▸ YOUR TASK: Please summarize the fluoroquinolones text below in two sentences.
TEXT PASSAGE below:
Fluoroquinolones
Key Points
- Fluoroquinolones are broad-spectrum synthetic antibacterial agents used for selected respiratory, skin, and urinary infections.
- They are bactericidal through inhibition of bacterial DNA replication.
- Oral absorption is reduced by antacids and mineral products containing calcium, aluminum, iron, or zinc.
- Maintain hydration and administer oral doses with a full glass of water to reduce crystalluria risk.
- Boxed warning reactions include tendinitis/tendon rupture, peripheral neuropathy, CNS effects, and worsening weakness in myasthenia gravis.
- Discontinue immediately and notify the provider if serious warning symptoms occur.
Mechanism of Action
Fluoroquinolones are synthetic antibacterials that inhibit bacterial DNA replication, causing bactericidal activity against susceptible organisms.
Clinical Use
- Respiratory infections such as pneumonia.
End of TEXT PASSAGE.
DATA EXTRACTS below:
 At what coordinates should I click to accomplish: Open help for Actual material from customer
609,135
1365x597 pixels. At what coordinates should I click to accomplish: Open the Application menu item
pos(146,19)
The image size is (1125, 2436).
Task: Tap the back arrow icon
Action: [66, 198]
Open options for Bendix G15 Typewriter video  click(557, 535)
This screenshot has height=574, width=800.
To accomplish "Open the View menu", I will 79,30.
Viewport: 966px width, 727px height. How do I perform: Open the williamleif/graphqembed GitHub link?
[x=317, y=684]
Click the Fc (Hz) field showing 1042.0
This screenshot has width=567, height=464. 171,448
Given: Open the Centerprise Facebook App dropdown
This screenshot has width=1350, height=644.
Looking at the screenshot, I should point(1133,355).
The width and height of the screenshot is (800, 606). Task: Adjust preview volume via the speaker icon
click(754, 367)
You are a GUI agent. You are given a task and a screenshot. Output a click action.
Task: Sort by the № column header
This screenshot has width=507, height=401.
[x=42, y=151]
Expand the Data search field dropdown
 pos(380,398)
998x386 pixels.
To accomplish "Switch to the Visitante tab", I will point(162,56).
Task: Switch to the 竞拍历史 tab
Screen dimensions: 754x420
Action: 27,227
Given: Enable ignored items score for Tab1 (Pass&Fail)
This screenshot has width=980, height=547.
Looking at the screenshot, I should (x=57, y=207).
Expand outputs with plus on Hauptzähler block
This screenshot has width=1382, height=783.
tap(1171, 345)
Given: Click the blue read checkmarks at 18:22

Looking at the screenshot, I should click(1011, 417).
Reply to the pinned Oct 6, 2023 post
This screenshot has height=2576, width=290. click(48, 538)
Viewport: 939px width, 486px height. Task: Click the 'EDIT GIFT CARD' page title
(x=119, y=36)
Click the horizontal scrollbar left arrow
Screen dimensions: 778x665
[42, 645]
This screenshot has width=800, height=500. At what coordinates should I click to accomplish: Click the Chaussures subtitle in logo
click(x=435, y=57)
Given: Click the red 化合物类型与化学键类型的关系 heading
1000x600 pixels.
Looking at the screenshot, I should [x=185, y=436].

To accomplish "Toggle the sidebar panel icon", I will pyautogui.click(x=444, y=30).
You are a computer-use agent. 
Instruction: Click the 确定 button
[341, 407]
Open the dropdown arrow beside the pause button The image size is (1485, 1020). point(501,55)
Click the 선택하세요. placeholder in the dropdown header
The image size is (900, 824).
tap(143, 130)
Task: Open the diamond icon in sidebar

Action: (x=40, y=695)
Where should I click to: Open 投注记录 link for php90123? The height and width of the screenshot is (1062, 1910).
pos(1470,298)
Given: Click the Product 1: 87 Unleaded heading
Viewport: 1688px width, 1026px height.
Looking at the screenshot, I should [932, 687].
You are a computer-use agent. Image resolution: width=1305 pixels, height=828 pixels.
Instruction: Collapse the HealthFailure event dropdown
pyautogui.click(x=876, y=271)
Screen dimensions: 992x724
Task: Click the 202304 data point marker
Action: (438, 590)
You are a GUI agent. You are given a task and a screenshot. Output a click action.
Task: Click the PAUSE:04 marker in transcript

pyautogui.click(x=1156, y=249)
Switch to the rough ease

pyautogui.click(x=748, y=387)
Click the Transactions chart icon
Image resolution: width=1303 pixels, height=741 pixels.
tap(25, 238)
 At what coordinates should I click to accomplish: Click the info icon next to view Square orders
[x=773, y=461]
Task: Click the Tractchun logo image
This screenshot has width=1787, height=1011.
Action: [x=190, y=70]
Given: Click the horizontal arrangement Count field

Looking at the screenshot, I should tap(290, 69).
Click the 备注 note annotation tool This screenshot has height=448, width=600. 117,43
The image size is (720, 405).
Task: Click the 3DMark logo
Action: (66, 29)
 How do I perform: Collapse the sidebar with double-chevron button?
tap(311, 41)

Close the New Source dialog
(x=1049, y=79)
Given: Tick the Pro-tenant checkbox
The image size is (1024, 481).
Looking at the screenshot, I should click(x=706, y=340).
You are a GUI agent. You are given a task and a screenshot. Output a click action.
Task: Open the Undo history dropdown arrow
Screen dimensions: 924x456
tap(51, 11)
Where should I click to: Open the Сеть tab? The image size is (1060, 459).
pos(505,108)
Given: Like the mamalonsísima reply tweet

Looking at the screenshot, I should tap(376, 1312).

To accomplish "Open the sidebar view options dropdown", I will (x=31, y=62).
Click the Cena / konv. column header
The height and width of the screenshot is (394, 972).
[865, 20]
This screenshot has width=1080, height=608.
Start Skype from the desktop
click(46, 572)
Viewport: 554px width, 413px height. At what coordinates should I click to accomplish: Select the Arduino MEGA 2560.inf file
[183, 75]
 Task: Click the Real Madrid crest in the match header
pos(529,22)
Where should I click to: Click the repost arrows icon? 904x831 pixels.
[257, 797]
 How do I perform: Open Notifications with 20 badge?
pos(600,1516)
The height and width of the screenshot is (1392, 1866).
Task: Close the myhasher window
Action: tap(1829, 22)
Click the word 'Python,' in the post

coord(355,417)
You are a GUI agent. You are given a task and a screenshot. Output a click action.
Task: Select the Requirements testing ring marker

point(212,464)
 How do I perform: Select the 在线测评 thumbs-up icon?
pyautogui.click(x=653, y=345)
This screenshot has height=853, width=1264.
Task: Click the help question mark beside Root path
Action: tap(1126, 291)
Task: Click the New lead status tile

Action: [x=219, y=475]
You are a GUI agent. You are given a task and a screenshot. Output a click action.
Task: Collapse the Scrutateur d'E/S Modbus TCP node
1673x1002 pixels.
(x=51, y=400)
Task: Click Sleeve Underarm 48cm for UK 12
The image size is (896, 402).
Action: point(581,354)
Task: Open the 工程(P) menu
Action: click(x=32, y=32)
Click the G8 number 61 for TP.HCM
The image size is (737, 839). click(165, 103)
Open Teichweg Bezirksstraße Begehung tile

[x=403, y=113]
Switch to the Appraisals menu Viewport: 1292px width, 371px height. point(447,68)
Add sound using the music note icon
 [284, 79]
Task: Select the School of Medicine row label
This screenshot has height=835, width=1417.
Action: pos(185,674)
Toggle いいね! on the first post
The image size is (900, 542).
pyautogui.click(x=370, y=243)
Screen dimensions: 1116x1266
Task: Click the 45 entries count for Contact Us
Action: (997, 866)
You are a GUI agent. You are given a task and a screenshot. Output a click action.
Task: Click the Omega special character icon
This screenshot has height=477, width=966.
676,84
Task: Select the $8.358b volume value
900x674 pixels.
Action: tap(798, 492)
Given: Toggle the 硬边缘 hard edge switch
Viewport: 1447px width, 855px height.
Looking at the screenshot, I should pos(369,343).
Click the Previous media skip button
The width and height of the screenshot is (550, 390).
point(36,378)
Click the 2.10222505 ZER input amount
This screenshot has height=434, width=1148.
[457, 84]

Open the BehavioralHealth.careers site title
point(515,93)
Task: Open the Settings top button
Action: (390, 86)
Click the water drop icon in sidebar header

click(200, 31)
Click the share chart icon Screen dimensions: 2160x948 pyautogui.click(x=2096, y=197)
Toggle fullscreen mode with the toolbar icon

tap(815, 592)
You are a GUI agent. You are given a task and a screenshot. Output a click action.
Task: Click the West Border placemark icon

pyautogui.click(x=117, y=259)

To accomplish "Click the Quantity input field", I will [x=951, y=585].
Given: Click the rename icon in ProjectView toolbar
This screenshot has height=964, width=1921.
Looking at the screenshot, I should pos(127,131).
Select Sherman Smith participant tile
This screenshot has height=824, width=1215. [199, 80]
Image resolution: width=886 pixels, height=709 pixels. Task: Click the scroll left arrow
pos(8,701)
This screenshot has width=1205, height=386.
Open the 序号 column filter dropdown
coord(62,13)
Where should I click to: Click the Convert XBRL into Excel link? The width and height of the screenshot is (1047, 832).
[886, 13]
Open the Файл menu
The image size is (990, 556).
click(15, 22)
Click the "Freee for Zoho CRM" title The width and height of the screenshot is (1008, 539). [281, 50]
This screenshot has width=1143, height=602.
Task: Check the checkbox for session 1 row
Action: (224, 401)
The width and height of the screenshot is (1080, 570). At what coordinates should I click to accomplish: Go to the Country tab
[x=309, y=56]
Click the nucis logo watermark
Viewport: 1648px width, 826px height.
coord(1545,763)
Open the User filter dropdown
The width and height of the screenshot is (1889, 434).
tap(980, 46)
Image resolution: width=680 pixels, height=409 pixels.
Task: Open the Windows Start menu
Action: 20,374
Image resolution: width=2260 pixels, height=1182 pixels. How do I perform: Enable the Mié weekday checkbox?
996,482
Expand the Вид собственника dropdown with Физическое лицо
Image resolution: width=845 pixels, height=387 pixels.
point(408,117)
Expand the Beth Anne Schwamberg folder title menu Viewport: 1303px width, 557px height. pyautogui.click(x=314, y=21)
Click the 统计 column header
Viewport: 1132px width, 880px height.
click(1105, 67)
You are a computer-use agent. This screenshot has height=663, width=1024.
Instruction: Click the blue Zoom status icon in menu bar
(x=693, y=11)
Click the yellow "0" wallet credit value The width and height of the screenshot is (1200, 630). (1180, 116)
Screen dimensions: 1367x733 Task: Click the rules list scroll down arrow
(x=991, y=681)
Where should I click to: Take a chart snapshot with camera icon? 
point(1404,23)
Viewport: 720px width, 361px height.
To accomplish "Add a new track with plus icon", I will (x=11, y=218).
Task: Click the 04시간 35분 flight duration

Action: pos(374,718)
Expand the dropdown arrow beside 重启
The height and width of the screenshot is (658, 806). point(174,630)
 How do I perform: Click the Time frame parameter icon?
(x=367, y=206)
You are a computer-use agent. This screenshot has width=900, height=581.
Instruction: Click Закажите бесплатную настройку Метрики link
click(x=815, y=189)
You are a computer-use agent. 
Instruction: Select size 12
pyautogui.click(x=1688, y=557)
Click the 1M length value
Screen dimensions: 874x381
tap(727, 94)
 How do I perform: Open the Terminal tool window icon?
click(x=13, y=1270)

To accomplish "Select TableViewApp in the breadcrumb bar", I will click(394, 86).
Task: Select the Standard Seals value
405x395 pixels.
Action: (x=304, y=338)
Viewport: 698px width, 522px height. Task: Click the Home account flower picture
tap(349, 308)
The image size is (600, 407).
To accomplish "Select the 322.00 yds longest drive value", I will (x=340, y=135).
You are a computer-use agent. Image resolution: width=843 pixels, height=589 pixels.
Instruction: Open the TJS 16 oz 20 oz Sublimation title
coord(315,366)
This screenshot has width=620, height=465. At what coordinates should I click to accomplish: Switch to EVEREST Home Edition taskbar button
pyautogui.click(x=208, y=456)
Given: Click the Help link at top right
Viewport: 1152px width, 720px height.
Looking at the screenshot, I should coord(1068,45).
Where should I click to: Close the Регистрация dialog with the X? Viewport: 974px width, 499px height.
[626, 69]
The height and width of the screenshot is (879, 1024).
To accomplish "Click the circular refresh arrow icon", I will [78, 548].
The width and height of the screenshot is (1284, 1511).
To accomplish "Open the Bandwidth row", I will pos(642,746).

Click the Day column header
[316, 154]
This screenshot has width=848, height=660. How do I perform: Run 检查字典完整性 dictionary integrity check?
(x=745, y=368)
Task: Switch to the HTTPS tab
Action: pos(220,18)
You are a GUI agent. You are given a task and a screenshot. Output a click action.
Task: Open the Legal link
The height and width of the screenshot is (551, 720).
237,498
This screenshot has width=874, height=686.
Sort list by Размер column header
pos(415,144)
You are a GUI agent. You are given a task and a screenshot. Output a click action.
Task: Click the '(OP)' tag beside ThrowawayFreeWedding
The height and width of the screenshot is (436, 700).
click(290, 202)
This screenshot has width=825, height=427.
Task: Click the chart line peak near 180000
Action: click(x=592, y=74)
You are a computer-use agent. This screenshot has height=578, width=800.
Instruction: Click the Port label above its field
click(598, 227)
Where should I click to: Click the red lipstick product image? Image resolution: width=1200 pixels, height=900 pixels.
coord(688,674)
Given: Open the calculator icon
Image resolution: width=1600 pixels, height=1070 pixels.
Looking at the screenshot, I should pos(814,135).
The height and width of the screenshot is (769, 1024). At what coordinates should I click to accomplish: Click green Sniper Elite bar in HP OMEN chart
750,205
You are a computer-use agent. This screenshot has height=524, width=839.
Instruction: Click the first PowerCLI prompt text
End of DATA EXTRACTS.
▸ RESPONSE AREA: Fluoroquinolones are broad-spectrum synthetic antibacterial agents that kill bacteria by inhibiting bacterial DNA replication and are used for selected respiratory, skin, and urinary infections. Their oral absorption is reduced by antacids and by mineral products containing calcium, aluminum, iron, or zinc, and their boxed warnings cover tendinitis or tendon rupture, peripheral neuropathy, CNS effects, and worsening weakness in myasthenia gravis, so the drug should be stopped immediately and the provider notified if serious warning symptoms occur.